A couple of injury and illness-hampered seasons behind me mean this is my first Grand Tour start since 2020 when I won stages at the Tour de France and the Vuelta. Now, I want to show that I’m back to my best or at least that I’m heading in that direction.
I know I haven’t shown myself this year but I’m not worried about getting through the three weeks. I’ve got through some pretty gruelling Grand Tours, even after crashes and illness that saw me vomit during stages.
The biggest fear for me would be to come out with no stage win.
That would be a disaster.
I’ve never gone to the Vuelta and not won a stage.
I would have had more than one in each one I’ve ridden if I hadn’t been relegated in a sprint during my last Vuelta, so I’d like to keep that run going but I know it’s not going to be easy and sometimes there is a bit of luck involved.
While fifth place in the Euros last week was a decent result, I went home ruing the fact that after following the Belgian squad for the last lap, I jumped across to the Dutch train in the final kilometre.
Looking back, I should have stayed with the Belgians, because their sprinter, Tim Merlier, went with 300m to go and if I followed him I would have been almost guaranteed a medal. A podium was definitely possible.

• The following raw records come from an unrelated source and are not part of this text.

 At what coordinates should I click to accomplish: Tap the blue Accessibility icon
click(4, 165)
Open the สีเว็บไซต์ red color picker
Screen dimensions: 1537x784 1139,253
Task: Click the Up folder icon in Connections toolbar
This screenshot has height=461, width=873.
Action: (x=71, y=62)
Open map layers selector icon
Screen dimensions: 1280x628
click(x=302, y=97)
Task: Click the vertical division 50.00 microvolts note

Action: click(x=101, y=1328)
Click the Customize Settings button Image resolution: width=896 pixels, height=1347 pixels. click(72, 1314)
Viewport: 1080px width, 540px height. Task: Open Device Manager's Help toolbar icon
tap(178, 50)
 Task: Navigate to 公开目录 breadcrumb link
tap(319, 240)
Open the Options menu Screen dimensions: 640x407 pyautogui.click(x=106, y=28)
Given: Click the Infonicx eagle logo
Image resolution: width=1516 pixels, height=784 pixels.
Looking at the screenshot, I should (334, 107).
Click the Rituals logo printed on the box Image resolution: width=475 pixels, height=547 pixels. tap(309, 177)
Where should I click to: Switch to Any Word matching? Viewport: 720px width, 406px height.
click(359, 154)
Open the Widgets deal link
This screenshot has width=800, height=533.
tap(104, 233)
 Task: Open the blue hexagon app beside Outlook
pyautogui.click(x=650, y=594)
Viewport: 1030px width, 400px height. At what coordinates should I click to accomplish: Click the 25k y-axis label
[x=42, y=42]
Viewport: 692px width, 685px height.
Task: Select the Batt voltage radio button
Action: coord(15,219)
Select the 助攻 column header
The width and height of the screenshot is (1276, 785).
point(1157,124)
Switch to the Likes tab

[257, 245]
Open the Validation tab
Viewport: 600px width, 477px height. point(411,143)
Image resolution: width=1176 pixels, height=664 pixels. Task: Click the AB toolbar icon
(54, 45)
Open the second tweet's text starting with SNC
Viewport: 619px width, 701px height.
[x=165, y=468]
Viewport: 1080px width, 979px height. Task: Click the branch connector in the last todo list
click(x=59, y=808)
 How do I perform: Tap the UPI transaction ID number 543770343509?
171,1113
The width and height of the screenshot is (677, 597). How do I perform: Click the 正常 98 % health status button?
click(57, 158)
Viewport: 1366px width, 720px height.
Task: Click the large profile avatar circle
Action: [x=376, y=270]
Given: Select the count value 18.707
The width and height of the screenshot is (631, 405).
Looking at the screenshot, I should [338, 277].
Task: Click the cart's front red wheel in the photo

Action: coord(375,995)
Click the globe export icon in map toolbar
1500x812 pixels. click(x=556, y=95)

I don’t know if the legs were good enough for the win on the day, but it would have been a lot closer.
On a positive note, I was happy with how I floated in the bunch though, how I fought for position and felt a bit more like my old self throughout the race.
It was a step in the right direction and I think when you’re disappointed with the result afterwards it’s because you know you’re capable of more, so that’s also a good sign.
Since arriving in Utrecht on Tuesday, I’ve had two Covid tests, got some new kit, checked out my bikes to make sure they are all the same, ridden part of the team-time trial course, checked out the finish of the first road stage and done lots of media stuff including photos for the race organisation.
Standing with my race number in front of my chest for the first photo today felt a bit like getting one of those mugshots taken when they arrest you on TV, but it’s a quick way to let the photographer match the photos with the riders names and team.
These head shots and little-victory celebration videos are what you see in the corner of the TV screen when the results come up at the end of each stage, so hopefully you’ll get to see mine at some point. We then had more interviews, social media stuff for the team and signed jerseys, bottles and bits for the team sponsors and guests.
My Bora-hansgrohe team for this Vuelta is a mixed group of sprinters and climbers that will hopefully see us able to challenge on most days.
For the fast finishes we have myself and my lead-out duo Ryan Mullen and Danny van Poppel.
In the mountains, we have Jai Hindley who won the Giro d’Italia already this year, Colombian national road-race champion Sergio Higuita, who has won lots of races this year and is a very punchy rider.
Both of those are capable of winning stages and going for GC, while Jonas Koch, Matteo Fabbro and Wilco Keldermann are three strong all-rounders capable of winning stages too.
The action begins with a 23.3km team time trial in Utrecht tomorrow evening.
The course looks quite technical. Every corner looks quite similar, especially when you’re tucked down and wearing an aero helmet and glasses, so we will familiarise ourselves with the route again a couple of times beforehand.
It will be hard for the last man through those corners because the first man will be sprinting out of each one just as he is going into it, so it will be all about keeping things smooth and keeping everyone together for a second before accelerating out of them as a unit.
Sprinters are supposed to be good at team time trials but I have yet to find one I enjoyed.
While the race can’t be won in tomorrow’s team time trial, it can definitely be lost there so I don’t want to let my team-mates down and hopefully we do a good ride there.